The unanimous vote of the Government Committee came after testimony by relatives of Tim Huffman, the Department of Public Safety officer who was killed last year after the driver of an empty fuel truck, looking at his Facebook page on his cellphone, plowed into Huffman while he was investigating an accident on Interstate 8 east of Yuma.

But the version of SB 1102 that was approved would not have specifically made illegal what truck driver Jorge Espinoza was doing.

That’s because the measure crafted by Sen. Steve Farley, D-Tucson, was amended to outlaw only sending text messages. Reading messages would not be covered.

Farley did not support the change.

But he agreed to it, at least for now, after Sen. John Kavanagh, R-Fountain Hills, who chairs the panel, said the measure was politically doomed without it. Similar measures Farley sponsored have failed every year since 2007.

Over that time, almost every other state has enacted some sort of cellphone restriction, even if it covers only young drivers. The Governors Highway Safety Association shows Montana is the only other state without some law.

Sen. Steve Smith, R-Maricopa, said he’s not sure there is a need for a special law. He said motorists already can be cited under existing laws.

Farley conceded the point. He said the Department of Public Safety, which has made distracted driving a focus, issued more than 19,000 tickets in an eight-month period, citing motorists under a section of law for driving at a speed that is not reasonable or prudent.

“There is no speed that is reasonable and prudent to drive at as long as you’re texting,” he said.

Farley also said DPS now has set up its accident reports to be able to track mishaps involving people who were texting. He said in the same eight-month period there were 2,400 such incidents.

And he said if there’s any doubt a special law is needed, people need look only at the incident involving Huffman.
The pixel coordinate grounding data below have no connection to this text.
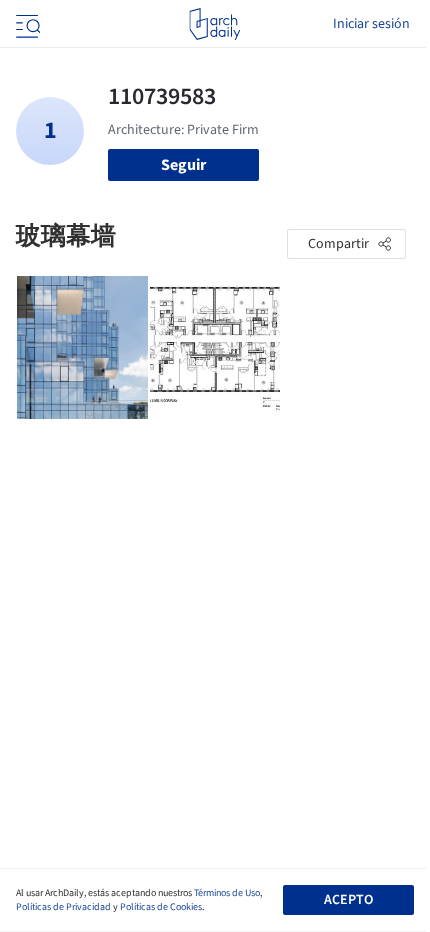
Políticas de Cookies (161, 907)
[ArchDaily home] (214, 24)
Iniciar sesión (371, 24)
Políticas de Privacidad (63, 907)
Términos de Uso (227, 893)
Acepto (348, 900)
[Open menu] (26, 24)
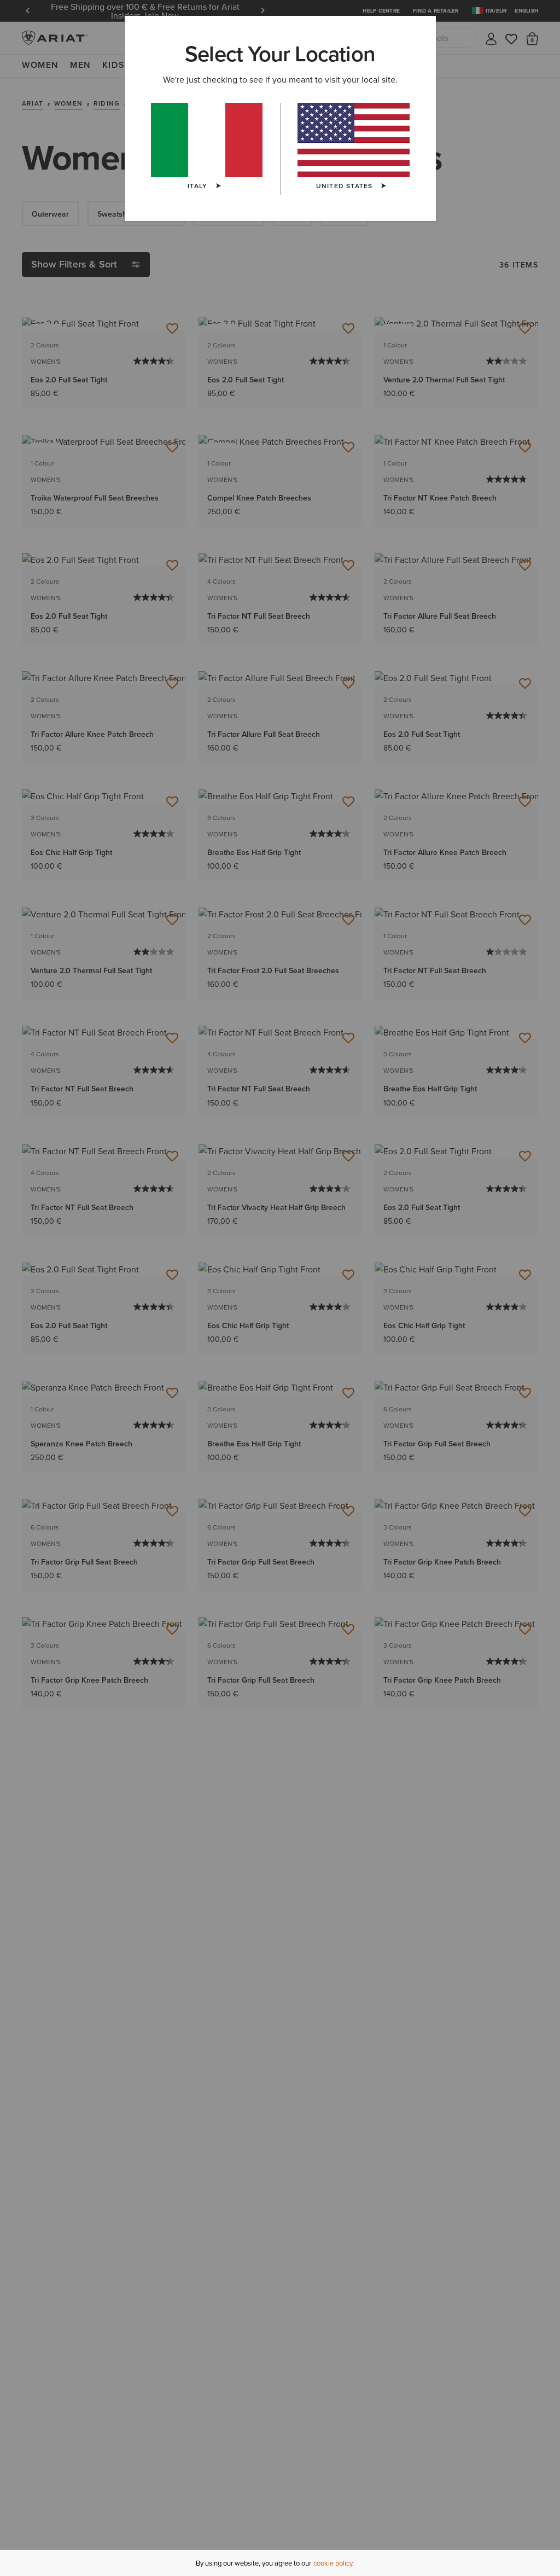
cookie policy (332, 2563)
He said Espinoza’s lawyer argued to the jury during closing arguments of his second-degree murder trial that there is no specific law making it illegal to use a cellphone while driving. Changing the law, Farley said, will preclude that from happening again.

That point was underscored by Huffman’s survivors.
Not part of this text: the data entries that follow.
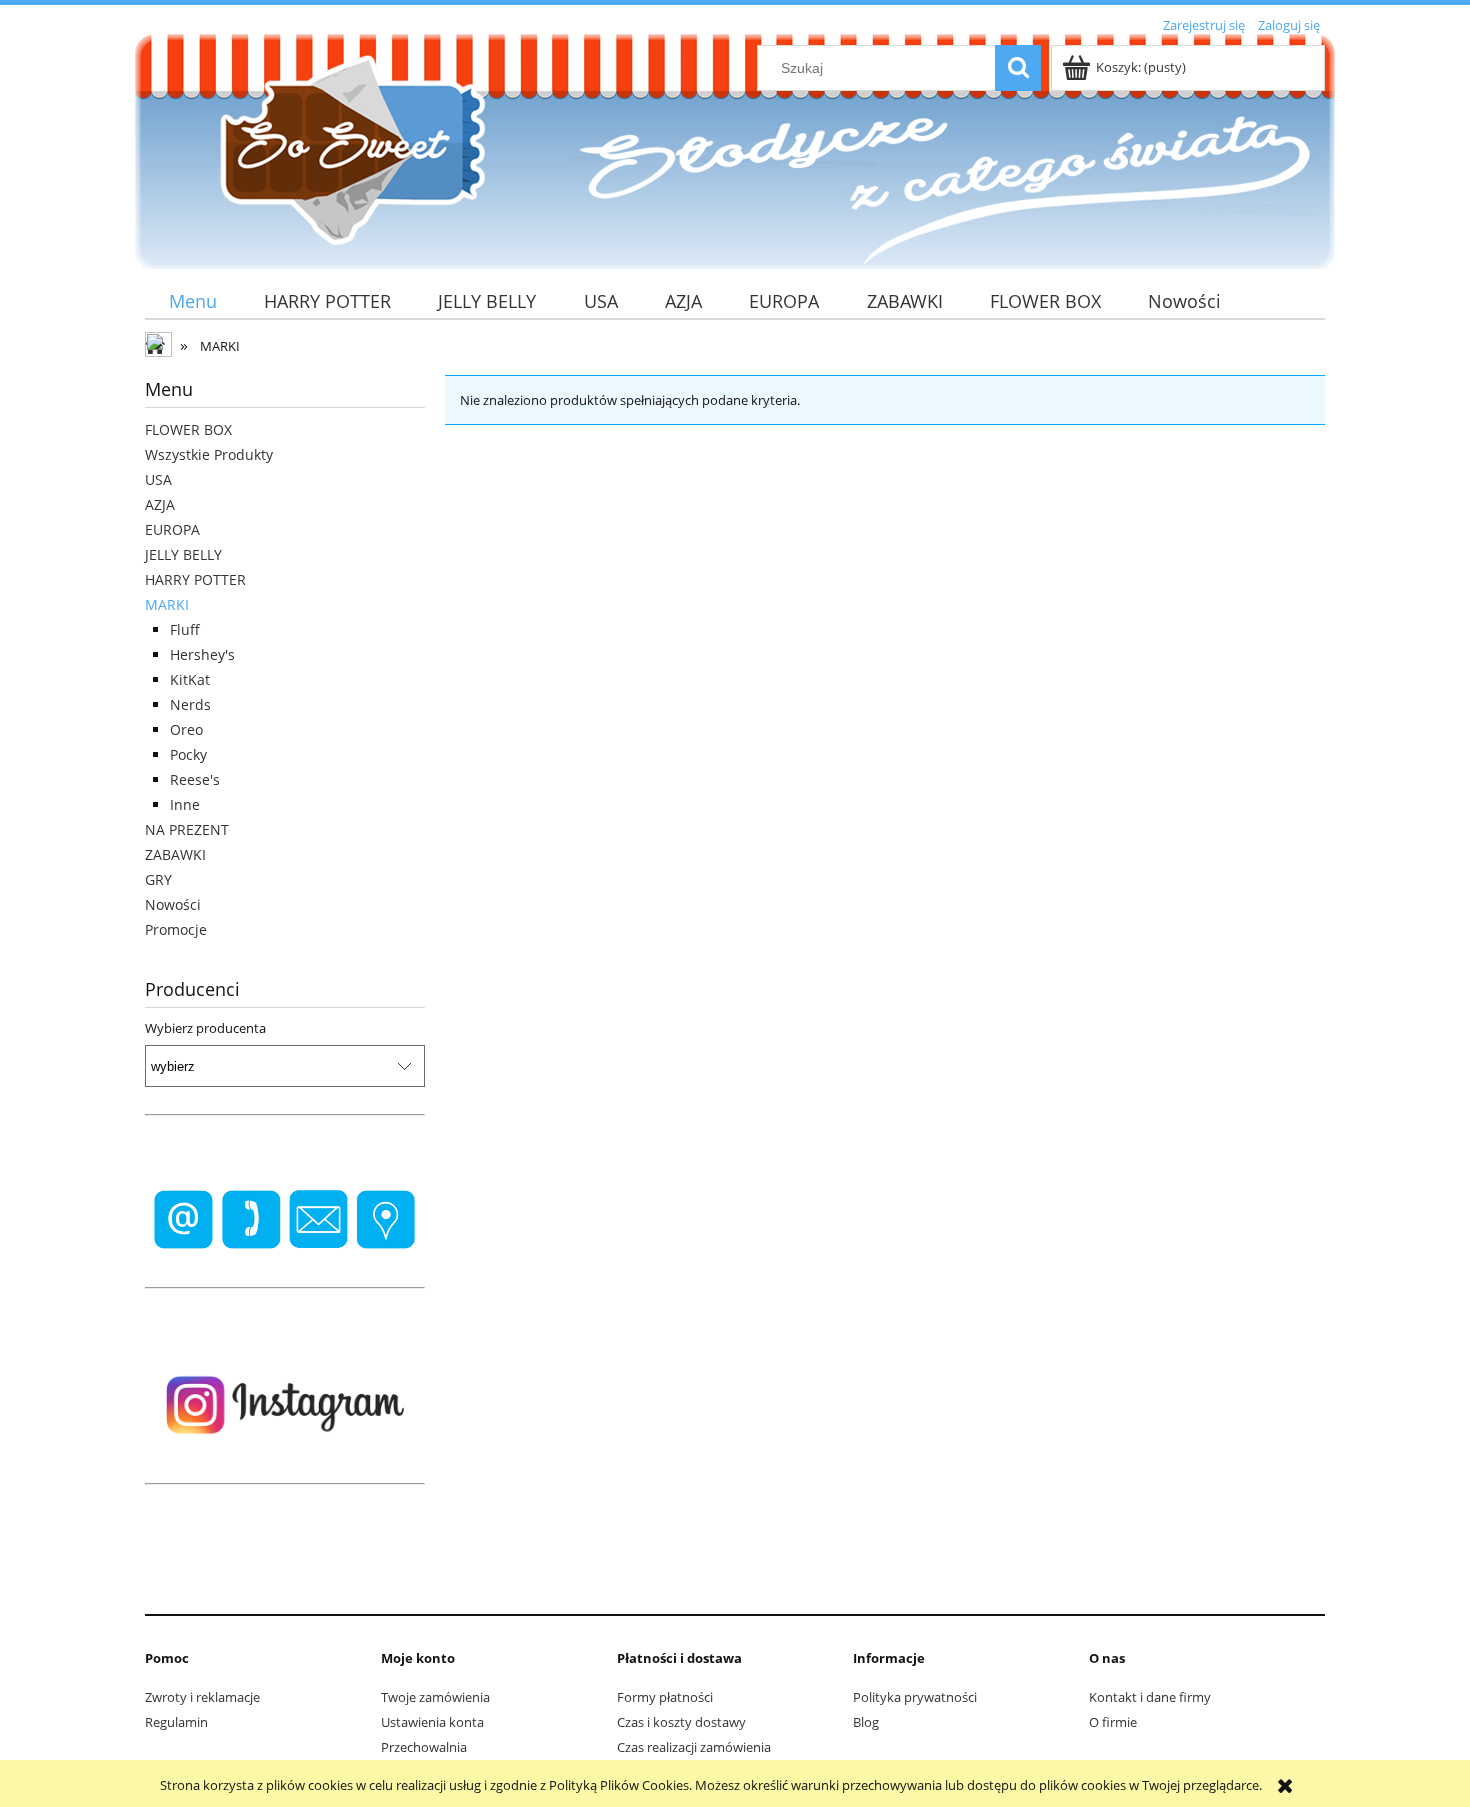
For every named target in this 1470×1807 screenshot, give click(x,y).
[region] (285, 1220)
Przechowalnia (424, 1747)
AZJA (160, 504)
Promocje (176, 929)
“Eight seconds is what it took to kill my brother,” testified Warren Huffman, noting the evidence presented at trial, including a video from a camera mounted in the cab, showed how long Espinoza had taken his eyes off the road.

And sister Tammy Huffman said Espinoza was so distracted he failed to notice two ambulances, three DPS patrol cars and a firetruck.
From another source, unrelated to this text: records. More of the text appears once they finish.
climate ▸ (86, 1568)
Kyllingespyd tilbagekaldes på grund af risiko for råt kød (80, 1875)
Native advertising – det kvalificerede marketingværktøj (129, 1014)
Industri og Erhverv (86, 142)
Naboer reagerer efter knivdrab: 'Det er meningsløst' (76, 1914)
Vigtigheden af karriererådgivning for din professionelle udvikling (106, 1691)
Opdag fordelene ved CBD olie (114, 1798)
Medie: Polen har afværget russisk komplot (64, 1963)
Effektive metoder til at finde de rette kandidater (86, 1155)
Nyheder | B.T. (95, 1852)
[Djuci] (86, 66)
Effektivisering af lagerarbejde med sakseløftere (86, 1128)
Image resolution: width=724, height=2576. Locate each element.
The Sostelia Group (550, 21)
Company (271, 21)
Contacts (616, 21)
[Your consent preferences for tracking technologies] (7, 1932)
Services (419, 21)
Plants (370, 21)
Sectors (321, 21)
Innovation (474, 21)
Kavanagh said he was sympathetic, but political reality is this Legislature will not enact an absolute ban on the use of electronic devices by motorists. “But I did want to see something go through,” he said.

“I’m not saying reading while you’re driving is a good thing to do,” Kavanaugh said. “But it’s not as dangerous as looking down and entering text while you’re driving.”

Talking with reporters afterward, Lisa Huffman Medina acknowledged that the now-amended legislation would not address the situation that resulted in her brother’s death. But she said it’s better than the situation now in Arizona where there are no laws.

“It’s the beginning of getting things going and trying to make a change,” she said. “It has to start somewhere. Why not here?”

There are other exceptions, including inputting instructions into a global positioning system and even entering a phone number to make a call.

Less clear is whether a ban on sending texts also covers technology that allows messages to be input by voice rather than keyboard. Farley said he hopes to ban that, too, because those programs often misinterpret the spoken words, forcing drivers to look down at their phones anyway.